New Gorge Wind Farm Brushes Up
by Associated Press
MOSIER, Ore. -- The headlong rush to develop pollution-free electric generation is leading to a clash of classic Northwest values: clean, renewable energy generation versus the preservation of rural and scenic areas.
Wind farms have been rising in the Columbia Gorge for the past few years, but until now they have mainly been in remote wheat fields and rangeland, cash cows for grateful farmers and county officials.
But now, a Massachusetts company, UPC Wind Partners, wants to build 389-foot towers between Mosier and The Dalles, two population centers near the boundary of the federally protected Columbia River Gorge National Scenic Area.
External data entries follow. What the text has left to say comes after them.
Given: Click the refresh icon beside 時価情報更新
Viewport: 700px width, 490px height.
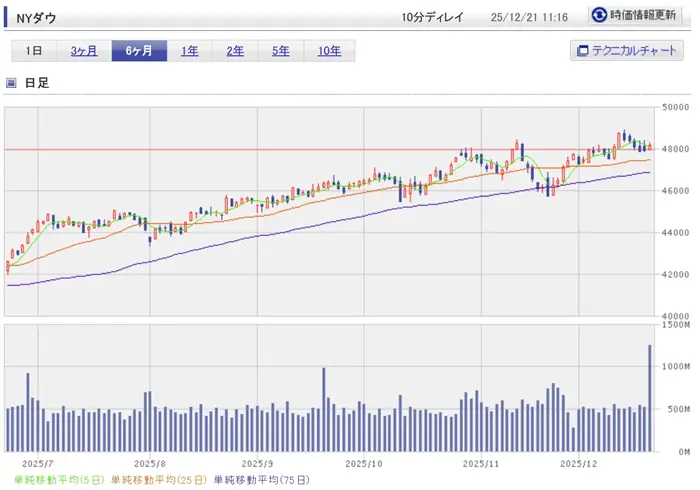Looking at the screenshot, I should click(599, 15).
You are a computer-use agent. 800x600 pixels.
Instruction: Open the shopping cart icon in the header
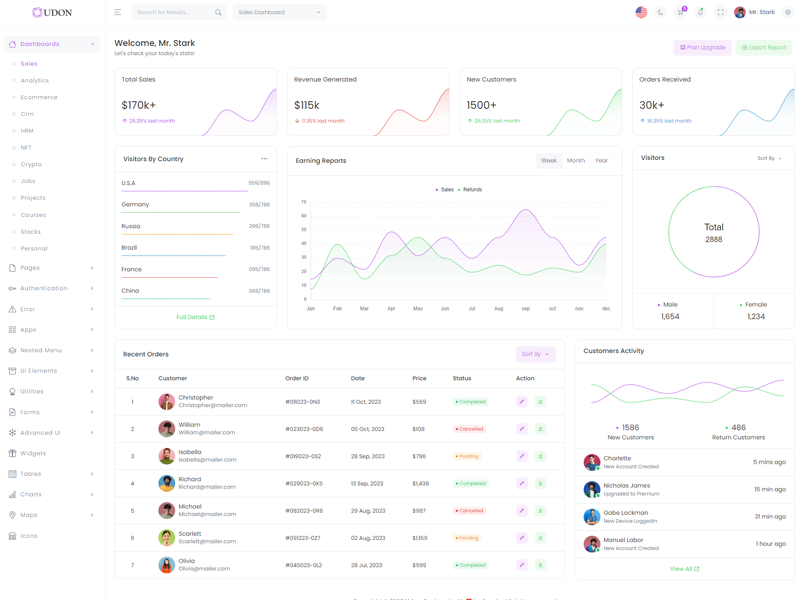point(681,12)
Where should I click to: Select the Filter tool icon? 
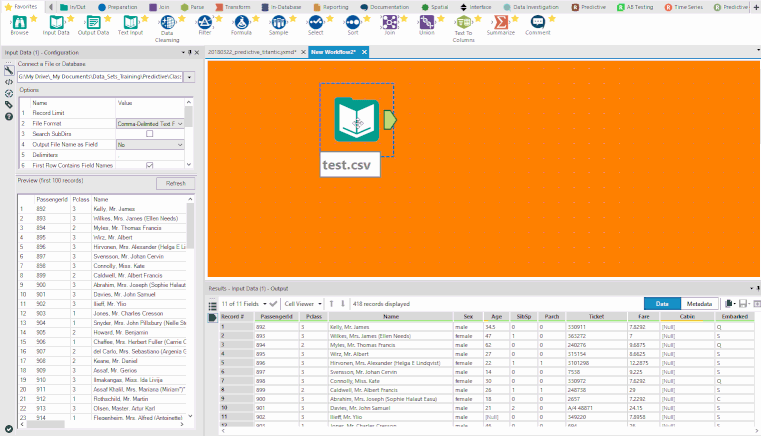pyautogui.click(x=205, y=22)
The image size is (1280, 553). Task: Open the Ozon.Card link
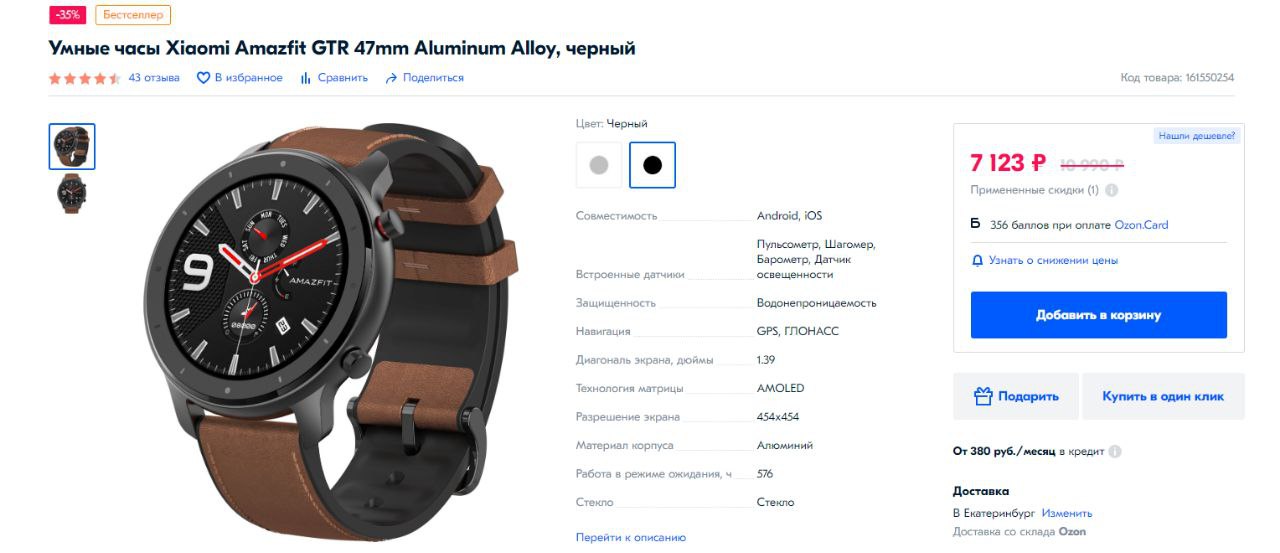1141,225
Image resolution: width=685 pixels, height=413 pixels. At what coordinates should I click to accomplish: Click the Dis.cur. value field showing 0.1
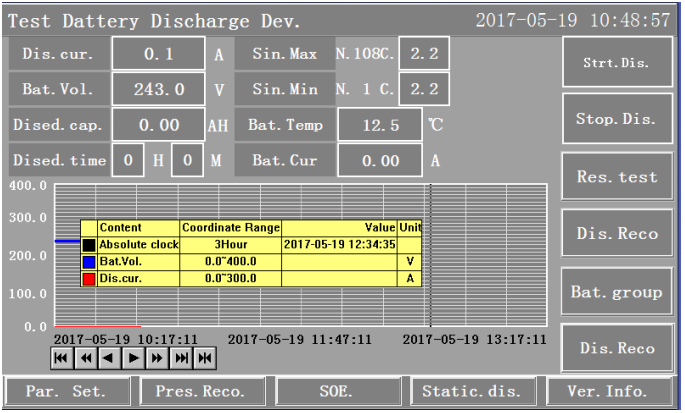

"Siting is absolutely critical," said Michael Lang, conservation director for The Friends of the Columbia Gorge, a nonprofit group that works to protect the scenic area. "How do we continue to support renewable energy but protect areas like the gorge and protect the rights of adjacent landowners? That's the key question."
UPC Wind officials told The Oregonian newspaper they're counting on a thorough application and Oregon's enthusiasm for renewable energy to help secure approval. And project manager Krista Kisch said the company is working on "a better design (for) the project or ways to mitigate the impact."
As proposed, each 1.5-megawatt turbine would produce enough electricity to power the equivalent of 300 homes annually.
Many of the turbines would be visible from within the scenic area, including along Washington's Route 14 and Interstate 84, Rowena Plateau and McCall Point Trail, according to UPC Wind's application.
Neighbors have been lining up to oppose the project, saying they don't want 389-foot-high towers obstructing their views, and that they are worried about potential harm to hawks, deer and other wildlife. They said their health could be harmed by the continuous flicker of turbine blades flashing in the sun and the high-voltage power lines.
"People move here for the scenic beauty," said Mike Rockwell, a real estate agent who lives in Mosier, the tiny town in the valley below Seven Mile Hill. "They don't come here to have an industrial plant in their backyard."
For families who agree to have wind energy turbines on their land, the financial rewards can be immediate. Michael and Cathie Kortge of The Dalles own some of the land that UPC Wind hopes to build on; they would be paid based on the electricity generated annually.
"I'm 66 and supposed to be retired," Michael Kortge said. "I could turn a lot more over to my kids if we had that stream of revenue."
The Oregon Department of Energy ruled the preliminary application incomplete in early July. The agency kicked it back to UPC Wind with questions about everything from noise levels to wildlife impacts to road routes. A final ruling could be more than two years away, said Adam Bless, the department official heading the staff review.